The June '85 issue of Cyclist had a road test written by John Francis on page 50 and 51. The article explains "Red Line hired Richard Cunningham to design the conquest. Cunningham was building Mantis at the time. The conquest has a 1 degree shallower head tube angle than Richard's top of the line race bike. Making the conquest a pure mountain bike, designed for maximum off road performance." I will share some notes here that I completely agree with. I rode mine all over the santa cruz mountains in the 90's. 

The frame is Redline Fabricated Heli Arc welded chromoly through-out quadruble - butted tubing on T/T and D/T, single butted tubing on s/t, forged vertical dropouts w/ two eyelets, c.p. finish on seat and chain stays (250mm x 300mm long ) available in 19", 21" 23" x 26.2.00) 

Forks are Redline Chromoly MX style 1" fork blades w/ c. p. 180mm. ( c. p. = chrome plating ) 

Bars Nitto alloy city type 685 mm width - Alamite. 

Stem Suntour XC 

Crank Set Sugino TAT Special Engraved 
Chainwheel 46 x 36 x 26T Alamite 
Cranks Alloy 180mm w/ engraved SPECIAL mark

Pedels Suntour XC-II w/ reflectors ( CPSC APproved ) 

Rims UKAI Alloy 26 " x 1.5 HE 72 type 17mm wide w/ rivits Annodized 

Tires Panaracer Skinside IBEX 26 x 2.00

Hubs Suntour XC Sealed bearing w/ truck nut 36H 

Freewheel Sun Tour New Winner NW-6000 with precision ground races double nut 13-28T

I will see if I can upload the pdf of the paperwork I have. 

It's a trick bike. I just like the way it handles and tracks a line. And you can stay seated and push to climb. In fact it's better to stay seated on this geometry anyway. 






The roller cam brakes were Charlie Cunningham Design. No relation to Richard.


----------



## TWFoster (Jul 10, 2015)

*Red Line "Conquest" Cyclist Road Test ; Cyclist Magazine, June 85, John Francis*

This is an article on the vintage Redline Conquest. 








Credits Red Line "Conquest" Cyclist Road Test ; Cyclist Magazine, June 85, John Francis

*Red Line "Conquest" *

_Talkin' BMX _

T This bike is trick. It's dialed in. It's rad. Maybe Super rad. It's a zoot scoot. Totally.

OK, no more I promise. As those of you with pre-pubescent kids in the house know, we're talking about a pretty good bike here. It's called the "Conquest" with full-race geometry. Suntour's new XC component group and a, well, serious price tag, is probably the boldest entry of any of them. And so far, it's one of the best.

> [Record list]:
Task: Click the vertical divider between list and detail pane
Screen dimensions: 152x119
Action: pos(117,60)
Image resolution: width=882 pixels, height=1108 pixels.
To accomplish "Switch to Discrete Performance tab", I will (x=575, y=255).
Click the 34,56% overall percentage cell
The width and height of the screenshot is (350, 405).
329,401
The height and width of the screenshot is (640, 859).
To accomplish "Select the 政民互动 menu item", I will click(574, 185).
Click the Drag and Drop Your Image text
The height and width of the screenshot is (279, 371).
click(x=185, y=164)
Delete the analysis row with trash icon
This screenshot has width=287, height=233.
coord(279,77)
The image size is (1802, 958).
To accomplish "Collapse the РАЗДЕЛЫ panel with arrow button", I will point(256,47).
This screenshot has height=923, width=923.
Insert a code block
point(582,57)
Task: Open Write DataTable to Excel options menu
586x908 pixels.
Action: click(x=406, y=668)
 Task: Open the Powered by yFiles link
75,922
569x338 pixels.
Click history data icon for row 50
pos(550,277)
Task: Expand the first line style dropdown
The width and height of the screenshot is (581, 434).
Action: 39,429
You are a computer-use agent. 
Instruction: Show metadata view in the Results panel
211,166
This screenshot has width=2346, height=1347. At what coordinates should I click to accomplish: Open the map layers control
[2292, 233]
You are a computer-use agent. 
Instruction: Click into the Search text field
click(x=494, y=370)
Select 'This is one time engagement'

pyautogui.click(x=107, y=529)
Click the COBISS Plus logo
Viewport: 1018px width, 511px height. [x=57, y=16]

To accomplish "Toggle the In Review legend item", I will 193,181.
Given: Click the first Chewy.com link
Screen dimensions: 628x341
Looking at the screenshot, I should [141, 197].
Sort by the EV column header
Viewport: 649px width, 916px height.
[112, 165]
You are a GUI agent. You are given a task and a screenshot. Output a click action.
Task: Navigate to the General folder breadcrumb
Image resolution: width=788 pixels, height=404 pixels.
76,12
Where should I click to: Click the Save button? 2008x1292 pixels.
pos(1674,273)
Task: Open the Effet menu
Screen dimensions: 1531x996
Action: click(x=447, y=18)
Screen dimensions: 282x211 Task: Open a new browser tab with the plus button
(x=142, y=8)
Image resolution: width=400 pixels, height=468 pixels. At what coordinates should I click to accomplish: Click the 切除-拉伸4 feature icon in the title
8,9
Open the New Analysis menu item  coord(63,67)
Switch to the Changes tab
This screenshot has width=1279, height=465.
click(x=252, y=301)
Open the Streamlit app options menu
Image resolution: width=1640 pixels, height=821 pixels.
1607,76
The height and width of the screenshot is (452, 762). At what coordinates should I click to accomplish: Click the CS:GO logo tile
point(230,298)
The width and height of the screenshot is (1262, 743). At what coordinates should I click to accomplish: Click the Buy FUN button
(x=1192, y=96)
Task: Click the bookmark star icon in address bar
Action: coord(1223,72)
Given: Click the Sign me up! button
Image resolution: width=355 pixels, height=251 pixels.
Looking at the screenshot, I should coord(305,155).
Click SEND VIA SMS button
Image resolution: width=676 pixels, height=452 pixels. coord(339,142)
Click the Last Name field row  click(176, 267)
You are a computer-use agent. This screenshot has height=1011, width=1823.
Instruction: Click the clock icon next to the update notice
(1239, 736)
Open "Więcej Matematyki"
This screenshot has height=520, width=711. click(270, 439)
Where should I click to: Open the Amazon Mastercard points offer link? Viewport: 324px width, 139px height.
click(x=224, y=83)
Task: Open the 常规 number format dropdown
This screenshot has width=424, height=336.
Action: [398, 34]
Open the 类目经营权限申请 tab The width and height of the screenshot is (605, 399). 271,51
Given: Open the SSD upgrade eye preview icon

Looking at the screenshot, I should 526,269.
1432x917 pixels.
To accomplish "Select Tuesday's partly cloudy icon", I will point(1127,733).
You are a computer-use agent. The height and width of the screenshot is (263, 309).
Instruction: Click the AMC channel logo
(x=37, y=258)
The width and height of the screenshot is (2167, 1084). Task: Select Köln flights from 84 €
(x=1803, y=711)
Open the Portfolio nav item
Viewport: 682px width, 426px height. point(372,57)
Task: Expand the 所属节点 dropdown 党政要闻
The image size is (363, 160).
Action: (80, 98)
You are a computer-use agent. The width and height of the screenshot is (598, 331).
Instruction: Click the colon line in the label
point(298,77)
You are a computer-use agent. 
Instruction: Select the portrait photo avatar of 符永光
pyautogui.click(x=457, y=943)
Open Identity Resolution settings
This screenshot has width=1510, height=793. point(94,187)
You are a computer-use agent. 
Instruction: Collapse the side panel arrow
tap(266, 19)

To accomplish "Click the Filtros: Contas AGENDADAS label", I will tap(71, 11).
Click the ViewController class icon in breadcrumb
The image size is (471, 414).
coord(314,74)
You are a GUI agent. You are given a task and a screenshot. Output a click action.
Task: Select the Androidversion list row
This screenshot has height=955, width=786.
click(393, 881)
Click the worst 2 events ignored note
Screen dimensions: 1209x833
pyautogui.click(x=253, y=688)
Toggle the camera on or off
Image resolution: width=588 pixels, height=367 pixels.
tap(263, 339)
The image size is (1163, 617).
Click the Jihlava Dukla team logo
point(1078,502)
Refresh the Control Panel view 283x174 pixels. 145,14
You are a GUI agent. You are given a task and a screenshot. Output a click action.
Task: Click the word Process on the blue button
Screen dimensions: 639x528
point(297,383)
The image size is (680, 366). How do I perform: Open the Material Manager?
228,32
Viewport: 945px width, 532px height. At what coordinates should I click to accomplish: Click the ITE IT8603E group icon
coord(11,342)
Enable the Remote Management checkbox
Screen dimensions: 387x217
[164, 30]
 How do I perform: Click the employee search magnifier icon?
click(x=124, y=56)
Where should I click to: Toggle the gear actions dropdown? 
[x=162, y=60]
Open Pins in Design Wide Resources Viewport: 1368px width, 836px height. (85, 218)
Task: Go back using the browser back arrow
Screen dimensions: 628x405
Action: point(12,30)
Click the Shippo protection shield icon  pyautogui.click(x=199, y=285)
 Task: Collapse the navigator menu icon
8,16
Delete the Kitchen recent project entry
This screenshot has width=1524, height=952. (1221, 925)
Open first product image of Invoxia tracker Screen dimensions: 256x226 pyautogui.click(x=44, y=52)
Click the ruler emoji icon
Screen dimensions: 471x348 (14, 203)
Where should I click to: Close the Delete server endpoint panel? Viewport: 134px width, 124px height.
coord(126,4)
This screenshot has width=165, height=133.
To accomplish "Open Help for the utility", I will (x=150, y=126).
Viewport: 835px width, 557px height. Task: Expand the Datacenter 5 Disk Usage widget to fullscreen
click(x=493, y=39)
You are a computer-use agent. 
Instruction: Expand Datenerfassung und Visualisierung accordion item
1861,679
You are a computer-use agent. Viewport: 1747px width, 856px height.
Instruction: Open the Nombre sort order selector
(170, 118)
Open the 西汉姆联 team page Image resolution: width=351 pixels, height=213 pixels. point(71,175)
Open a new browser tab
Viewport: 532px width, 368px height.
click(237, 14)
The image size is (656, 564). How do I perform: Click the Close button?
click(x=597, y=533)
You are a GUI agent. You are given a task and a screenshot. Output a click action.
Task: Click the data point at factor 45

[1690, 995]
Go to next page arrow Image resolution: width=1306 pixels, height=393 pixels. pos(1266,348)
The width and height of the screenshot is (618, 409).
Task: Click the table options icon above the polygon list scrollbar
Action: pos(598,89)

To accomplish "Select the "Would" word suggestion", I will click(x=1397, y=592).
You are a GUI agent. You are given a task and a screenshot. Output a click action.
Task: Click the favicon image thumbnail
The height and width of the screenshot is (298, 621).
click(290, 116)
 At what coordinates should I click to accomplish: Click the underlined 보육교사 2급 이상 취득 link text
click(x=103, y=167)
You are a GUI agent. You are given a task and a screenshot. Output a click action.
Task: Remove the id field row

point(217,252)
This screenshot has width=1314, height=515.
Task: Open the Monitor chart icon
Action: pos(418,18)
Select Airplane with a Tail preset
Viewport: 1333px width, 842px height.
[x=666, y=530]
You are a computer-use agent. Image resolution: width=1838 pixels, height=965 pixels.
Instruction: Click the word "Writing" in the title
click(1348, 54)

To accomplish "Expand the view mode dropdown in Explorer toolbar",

> [Tasks for this exercise]:
1: From the Redline Conquest thread, list each bike part that is named as made by Suntour (spelled "Suntour" or "Sun Tour"), along with the model given for it.
2: Pick up the Redline Conquest thread right after its last sentence and keep writing the road test in the same voice.

> [Exercise results]:
1:
- Stem: Suntour XC
- Pedals: Suntour XC-II
- Hubs: Suntour XC
- Freewheel: Sun Tour New Winner NW-6000

2:
So how did a kid-bike builder make such a good mountain bike on the first try? Red Line, profiting no doubt from its close acquaintance with kids, did what the kids do, what we all did, when the homework is full of tough problems: it cheated.

Specifically, Red Line hired Richard Cunningham, who builds Mantis mountain bikes, to design the Conquest. What he gave us, except for a one-degree shallower head tube angle, is a bike with the same geometry as Richard's top-of-the-line race bike. It's like having your math-major older brother do your arithmetic homework.

Richard believes, by the way, that nearly all production line mountain bikes on the market until now have really been "all terrain" bikes, in the sense that they are compromise designs intended to be used on the pavement as much as on the dirt. But the Conquest, Richard says, is a pure mountain bike, designed for maximum off-road performance.

And that, It delivers. In corners, the bike is well balanced; neither wheel wants to break loose before the other, so the bike stays on the line you pick for it. On steep rocky downhills, the bike goes where you point it; you don't have to fight the bars to keep the front wheel under control. On steep climbs your weight is well distributed between front and rear; you can stand or sit without either the front wheel lifting or the rear wheel losing traction sooner than it should. Take a bow Richard.

SunTour deserves applause too for it's new XC ( for "cross country" ) component group. Red Line jumpted on it in a hurry and is, at this writing, the only largish manufacturer to use the full group.

The group is full of trick stuff, including a long but light seat post with an unusual micro-adjust; a nifty front brake cable stop; and a front derailleur with reverse action ( the cable, not the spring, shifts to smaller chain rings ) that gives reliable downshifting under load.

But the star of the show is the pair of Charlie Cunningham-designed "PowerCam" Brakes. ( Charlie is no relation to Richard by the way.) Not only are they attention-getters, they work. Although they do tend to collect mud, and although they won't let you mount fenders, they generate more braking power with less lever pressure than any brakes we've ever seen, yet they're not at all grabby.

At 26 x 2.0-inches, the tires are a bit narrower than full sized knobbies. This makes for a lighter, more maneuverable wheel at a slight loss of traction. For those who prefer 2.125s, they'll mount on the 1.5 inch rims, and the forks and stays have plenty of clearance.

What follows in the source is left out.